Ces trois films mettent donc en scène de la politique, mais sont ne sont pas des films du politique. La population n’est jamais montrée autrement que célébrant la victoire des héros ou bien subissant un joug oppressif. Les seules foules actives que l’on voit sont des groupes armés. Il ne semble pas y avoir de partis politiques dans cette République. Les seuls groupements d’intérêt que l’on y découvre sont ce qu’il faut bien appeler des lobbies, plus ou moins militarisés, comme la « Fédération du Commerce » ou le « Clan bancaire ». Pourtant, l’élément déclencheur de la trilogie (qui se révèle être une manipulation de Palpatine) est une augmentation des taxes commerciales, qui conduit la Fédération suscitée à faire le blocus puis à occuper militairement une planète. Tout cela est très dramatique mais, manipulations mises à part, pourquoi cette augmentation des taxes ? Dans quel but ? Pour financer quel besoin ? D’ailleurs, comment les décisions sont-elles prises, dans cette République ? Chaque « système »/planète semble se choisir un Sénateur, mais quels sont ses pouvoirs, quelles sont ses responsabilités ? Pourquoi diable la planète Naboo s’élit-elle une Reine âgée de… douze ans ? Et comment ? Etc.
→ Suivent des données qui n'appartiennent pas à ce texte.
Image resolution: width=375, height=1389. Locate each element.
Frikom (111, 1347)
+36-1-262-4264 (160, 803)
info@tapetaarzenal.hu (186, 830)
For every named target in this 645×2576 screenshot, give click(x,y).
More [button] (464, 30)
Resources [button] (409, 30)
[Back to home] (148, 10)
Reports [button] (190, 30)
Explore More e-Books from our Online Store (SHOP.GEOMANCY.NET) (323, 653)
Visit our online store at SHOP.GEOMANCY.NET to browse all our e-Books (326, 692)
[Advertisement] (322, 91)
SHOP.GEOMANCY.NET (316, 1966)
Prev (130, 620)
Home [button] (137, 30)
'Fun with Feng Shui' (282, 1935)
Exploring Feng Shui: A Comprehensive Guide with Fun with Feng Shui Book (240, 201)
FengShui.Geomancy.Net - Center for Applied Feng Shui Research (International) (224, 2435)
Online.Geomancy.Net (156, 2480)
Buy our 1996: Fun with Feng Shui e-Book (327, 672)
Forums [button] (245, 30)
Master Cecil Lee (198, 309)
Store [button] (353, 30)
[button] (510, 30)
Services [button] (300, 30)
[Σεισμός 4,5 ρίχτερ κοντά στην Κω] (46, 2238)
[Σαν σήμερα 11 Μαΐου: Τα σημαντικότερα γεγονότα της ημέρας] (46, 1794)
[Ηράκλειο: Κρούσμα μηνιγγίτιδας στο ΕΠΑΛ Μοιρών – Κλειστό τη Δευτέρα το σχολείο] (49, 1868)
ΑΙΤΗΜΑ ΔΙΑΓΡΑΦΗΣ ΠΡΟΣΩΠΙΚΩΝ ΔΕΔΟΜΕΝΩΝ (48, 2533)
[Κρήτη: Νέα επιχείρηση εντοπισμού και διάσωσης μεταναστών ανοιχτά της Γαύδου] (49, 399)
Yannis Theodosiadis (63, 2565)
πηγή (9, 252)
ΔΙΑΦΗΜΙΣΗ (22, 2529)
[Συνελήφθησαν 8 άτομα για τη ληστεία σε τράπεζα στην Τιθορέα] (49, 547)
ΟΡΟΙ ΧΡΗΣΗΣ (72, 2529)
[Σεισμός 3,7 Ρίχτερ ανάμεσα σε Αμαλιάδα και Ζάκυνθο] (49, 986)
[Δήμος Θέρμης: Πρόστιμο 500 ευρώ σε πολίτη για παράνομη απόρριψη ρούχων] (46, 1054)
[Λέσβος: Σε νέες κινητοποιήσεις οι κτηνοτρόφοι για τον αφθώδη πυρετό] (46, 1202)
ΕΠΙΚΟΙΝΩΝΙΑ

Ces trois films sont donc un parfait exemple de récit d’événements « politiques »… non politisés. Cette absence de politisation des imaginaires se montre à mon sens par deux caractéristiques. Tout d’abord, ce sont des récits héroïques dans lesquels les actions d’un seul influencent dramatiquement le sort de tous·tes. Ensuite, la délibération et la recherche du consensus en sont presque entièrement absentes.

Imaginaires héroïques

Dès le plus jeune âge, les enfants qui fréquentent l’école française (et probablement les autres) apprennent qu’un récit possède un personnage principal, un protagoniste ou, dans le langage commun, un héros/une héroïne. Ce personnage particulier est appelé à vivre une aventure et à affronter des épreuves qu’il ou elle devra surmonter seule ou avec l’aide de ses allié·es. Cette conception du récit est celle que l’on enseigne dans les enseignements primaire et secondaire sous la forme des schémas « narratif » et « actanciel », et dans l’enseignement supérieur spécialisé sous celle des théories plus ou moins fondées du « monomythe », des récits en « trois actes », et dans les manuels dits « d’écriture créative ».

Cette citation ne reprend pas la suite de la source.